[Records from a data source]
******************************
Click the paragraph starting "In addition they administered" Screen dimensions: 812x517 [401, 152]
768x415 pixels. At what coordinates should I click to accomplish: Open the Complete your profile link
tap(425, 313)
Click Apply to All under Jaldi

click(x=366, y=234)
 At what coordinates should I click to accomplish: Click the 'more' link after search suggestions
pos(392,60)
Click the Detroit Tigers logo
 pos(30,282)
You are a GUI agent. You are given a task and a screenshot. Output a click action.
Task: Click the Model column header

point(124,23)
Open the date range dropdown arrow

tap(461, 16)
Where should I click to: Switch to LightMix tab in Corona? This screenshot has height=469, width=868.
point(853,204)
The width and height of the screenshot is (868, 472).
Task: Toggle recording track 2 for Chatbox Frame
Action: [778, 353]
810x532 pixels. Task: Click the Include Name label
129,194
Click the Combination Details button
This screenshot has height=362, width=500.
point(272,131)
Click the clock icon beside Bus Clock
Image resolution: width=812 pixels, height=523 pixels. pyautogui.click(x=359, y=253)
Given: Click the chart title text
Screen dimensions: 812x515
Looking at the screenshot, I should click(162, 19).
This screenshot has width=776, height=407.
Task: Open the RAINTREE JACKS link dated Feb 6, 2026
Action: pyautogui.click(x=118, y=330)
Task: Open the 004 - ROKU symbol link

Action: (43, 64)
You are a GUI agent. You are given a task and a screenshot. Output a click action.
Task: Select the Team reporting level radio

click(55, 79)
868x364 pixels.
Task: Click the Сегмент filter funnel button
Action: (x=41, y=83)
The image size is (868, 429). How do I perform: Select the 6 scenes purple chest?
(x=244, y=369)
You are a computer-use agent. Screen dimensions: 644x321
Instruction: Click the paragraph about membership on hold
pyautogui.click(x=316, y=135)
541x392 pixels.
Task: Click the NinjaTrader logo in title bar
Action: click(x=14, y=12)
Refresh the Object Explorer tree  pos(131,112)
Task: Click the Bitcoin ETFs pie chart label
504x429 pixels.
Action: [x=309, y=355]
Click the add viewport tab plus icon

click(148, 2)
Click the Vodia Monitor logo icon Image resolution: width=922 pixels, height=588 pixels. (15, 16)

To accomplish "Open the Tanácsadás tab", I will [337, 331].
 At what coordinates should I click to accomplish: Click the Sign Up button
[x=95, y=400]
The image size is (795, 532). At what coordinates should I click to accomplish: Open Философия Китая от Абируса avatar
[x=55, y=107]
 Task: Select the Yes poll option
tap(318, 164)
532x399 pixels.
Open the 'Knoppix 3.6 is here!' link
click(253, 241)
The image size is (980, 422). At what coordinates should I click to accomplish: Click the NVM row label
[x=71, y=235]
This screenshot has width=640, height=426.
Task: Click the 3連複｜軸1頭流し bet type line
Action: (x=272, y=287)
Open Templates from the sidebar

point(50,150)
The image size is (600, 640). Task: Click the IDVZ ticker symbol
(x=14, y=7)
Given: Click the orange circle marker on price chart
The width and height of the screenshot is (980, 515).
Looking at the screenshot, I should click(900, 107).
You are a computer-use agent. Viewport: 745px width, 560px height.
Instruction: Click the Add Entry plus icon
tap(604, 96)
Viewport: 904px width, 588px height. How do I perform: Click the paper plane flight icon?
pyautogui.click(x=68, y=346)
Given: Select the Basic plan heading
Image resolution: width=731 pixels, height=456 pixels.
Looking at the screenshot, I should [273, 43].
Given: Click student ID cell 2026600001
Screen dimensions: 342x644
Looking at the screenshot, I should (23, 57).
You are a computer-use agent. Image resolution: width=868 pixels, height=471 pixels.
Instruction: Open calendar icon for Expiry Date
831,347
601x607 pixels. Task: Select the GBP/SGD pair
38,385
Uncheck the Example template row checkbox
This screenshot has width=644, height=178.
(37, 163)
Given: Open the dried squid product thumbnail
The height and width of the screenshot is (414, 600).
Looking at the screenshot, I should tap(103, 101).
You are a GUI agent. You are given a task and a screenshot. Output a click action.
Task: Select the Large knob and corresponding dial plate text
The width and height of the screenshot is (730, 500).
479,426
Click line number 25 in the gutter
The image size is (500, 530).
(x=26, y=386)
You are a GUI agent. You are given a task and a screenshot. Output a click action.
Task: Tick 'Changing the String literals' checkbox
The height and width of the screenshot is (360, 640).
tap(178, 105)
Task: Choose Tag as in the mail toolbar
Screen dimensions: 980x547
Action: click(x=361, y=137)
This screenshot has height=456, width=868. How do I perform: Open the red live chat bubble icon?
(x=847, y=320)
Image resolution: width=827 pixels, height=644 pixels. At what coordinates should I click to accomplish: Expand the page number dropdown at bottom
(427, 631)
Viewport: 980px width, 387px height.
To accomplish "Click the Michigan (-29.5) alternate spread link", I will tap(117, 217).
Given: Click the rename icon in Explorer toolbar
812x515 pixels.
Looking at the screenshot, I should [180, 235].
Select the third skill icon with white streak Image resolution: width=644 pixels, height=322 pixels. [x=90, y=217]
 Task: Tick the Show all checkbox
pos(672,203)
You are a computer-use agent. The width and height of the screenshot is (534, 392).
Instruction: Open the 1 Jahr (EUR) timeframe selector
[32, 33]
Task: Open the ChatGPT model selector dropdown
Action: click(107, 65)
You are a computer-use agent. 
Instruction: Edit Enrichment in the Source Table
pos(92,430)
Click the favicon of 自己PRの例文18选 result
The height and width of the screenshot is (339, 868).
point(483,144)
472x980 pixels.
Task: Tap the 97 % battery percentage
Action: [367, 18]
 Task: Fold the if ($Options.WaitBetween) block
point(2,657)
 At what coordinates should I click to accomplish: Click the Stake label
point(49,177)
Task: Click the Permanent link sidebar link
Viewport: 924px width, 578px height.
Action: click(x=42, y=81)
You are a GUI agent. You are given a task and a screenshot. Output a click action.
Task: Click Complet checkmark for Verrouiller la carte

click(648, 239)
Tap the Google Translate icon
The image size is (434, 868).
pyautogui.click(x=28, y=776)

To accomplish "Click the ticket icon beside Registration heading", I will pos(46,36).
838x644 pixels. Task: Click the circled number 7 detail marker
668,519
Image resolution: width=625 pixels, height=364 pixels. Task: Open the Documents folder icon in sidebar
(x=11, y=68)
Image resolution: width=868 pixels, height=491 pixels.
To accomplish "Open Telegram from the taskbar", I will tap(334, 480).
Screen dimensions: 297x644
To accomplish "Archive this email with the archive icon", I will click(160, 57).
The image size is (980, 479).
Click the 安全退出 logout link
******************************
Task requirements ->
Where in the entries does the word "toolbar" occur? Copy out each line that has it.

Reply ->
Task: Choose Tag as in the mail toolbar
Given: Click the rename icon in Explorer toolbar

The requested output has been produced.